Accessible wet zones used removable top-floor slabs and slotted beams to host horizontal plumbing serving spaces above.

Removable interior walls featured cavities for easy wiring and reconfiguration.

Double-height spaces and attached workshops supported diverse types of residents.

Varied facade window layouts easily matched distinctive dwelling unit boundaries, made possible by the load-bearing outer walls.

Balconies and sunshades were adjustable, giving residents agency over their privacy and sunlight.

The PlusHome digital interface gave buyers the real-time cost implications of every finish, fixture, and layout change.

The two-part Kvantti-zone floor system under construction.
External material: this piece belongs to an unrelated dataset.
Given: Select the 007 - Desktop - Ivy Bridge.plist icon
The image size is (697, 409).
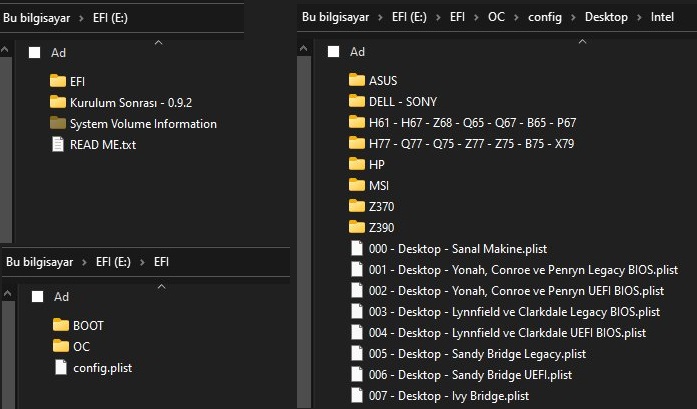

The ‘upside-down’ floor – also shown in Figure 6 – was only used in the zones where bathrooms and kitchens were expected to be placed. The rest of the floor structure was hollow-core precast concrete slabs spanning the entire width of the building and resting on the steel façade. (Photo credit Petri Viita, ArkOpen Ltd.)


The Results

The Arabianranta PlusHome project delivered 77 individualized, owner-occupied units. It was named Finland’s Best New Building in 2005 by the Association of Civil Engineers for its architectural, structural, and social merits.

Promising Outcomes

Buyers have configured their own unique homes, improving satisfaction and long-term usability.

The steel-framed support has held up well under wide user variation, with no structural compromise.

Infill systems remain accessible, supporting ongoing unit renovations.

The project proved viable at scale, avoiding delays despite deep customization.

The PlusHome digital platform minimized errors with automated ordering and quantity tracking.

 

The Arabianranta PlusHome project demonstrated that Open Building with thoughtful engineering and responsive workflows makes mass housing both personal and efficient.

  • Project location

    Kaj Frankinkatu, Helsinki, Finland

    Chronological information

    Completed in 2005

    Project design team

    Architects Esko Kahri and Petri Viita (Kahri and Co.), Petri Viita, Juhani Väisänen and PlusHome Ltd. project team authors Esko Enkovaara and Timo Taiponen.

    Number of dwelling units

    77

    Project site / building area

    site area: 3900 m² / floor area 6600 m²

    Project client

    Private developer SATO

    Structure type

    Steel frame, hollow core slabs + “upside- down floor system”

    Installation utilities

    Horizontal piping installation and piping layout per dwelling is installed in a wet zone in an “upside- down floor system,” with adaptable electric distribution system in all partition walls.

    Infill system/ approach

    Clear separation of infill and support. The information system was developed to coordinate inhabitants, designers, client and developers.